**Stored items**
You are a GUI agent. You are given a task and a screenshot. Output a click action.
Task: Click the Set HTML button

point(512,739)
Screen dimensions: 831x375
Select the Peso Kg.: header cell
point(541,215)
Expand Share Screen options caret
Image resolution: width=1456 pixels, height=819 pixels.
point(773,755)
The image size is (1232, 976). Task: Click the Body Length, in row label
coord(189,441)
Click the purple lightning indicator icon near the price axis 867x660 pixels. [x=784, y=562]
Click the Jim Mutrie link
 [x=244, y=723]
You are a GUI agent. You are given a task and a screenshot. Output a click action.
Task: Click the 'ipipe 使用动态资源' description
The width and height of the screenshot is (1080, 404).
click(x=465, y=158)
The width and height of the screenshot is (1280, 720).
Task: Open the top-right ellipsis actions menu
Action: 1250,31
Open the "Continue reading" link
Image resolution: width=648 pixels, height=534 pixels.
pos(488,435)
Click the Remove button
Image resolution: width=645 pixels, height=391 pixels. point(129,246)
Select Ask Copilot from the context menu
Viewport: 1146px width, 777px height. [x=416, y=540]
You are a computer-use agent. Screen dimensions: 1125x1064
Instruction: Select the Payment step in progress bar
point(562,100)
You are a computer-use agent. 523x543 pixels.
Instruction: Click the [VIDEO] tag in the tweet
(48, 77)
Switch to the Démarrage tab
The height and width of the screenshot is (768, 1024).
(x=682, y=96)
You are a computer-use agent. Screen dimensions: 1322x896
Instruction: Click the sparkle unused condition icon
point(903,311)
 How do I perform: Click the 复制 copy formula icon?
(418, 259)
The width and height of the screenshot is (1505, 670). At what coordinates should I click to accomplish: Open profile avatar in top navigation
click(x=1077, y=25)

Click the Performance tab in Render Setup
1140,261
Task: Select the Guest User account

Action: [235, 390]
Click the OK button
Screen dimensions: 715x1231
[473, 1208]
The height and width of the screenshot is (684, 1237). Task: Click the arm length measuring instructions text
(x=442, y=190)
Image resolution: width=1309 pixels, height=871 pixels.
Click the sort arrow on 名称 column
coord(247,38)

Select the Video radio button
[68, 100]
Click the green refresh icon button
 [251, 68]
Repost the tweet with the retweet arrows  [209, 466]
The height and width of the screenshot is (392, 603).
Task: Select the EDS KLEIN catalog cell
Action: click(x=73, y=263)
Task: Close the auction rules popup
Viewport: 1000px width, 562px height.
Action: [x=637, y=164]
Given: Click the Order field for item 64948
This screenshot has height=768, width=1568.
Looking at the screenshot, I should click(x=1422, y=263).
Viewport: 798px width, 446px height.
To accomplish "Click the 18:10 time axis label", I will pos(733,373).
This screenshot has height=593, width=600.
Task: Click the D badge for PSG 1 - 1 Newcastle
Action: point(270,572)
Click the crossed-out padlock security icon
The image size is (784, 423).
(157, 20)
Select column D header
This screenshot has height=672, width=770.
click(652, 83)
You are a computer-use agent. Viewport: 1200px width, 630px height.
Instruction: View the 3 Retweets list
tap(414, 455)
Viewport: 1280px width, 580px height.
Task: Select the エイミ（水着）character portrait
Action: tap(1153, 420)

**BRIEF**
Find every line in the records that contains the word "agent"; copy those lines.

**EXERCISE SOLUTION**
You are a GUI agent. You are given a task and a screenshot. Output a click action.
You are a GUI agent. You are given a task and a screenshot. Output a click action.
You are a computer-use agent. Screen dimensions: 1125x1064
You are a computer-use agent. 523x543 pixels.
You are a computer-use agent. Screen dimensions: 1322x896
You are a computer-use agent. Viewport: 1200px width, 630px height.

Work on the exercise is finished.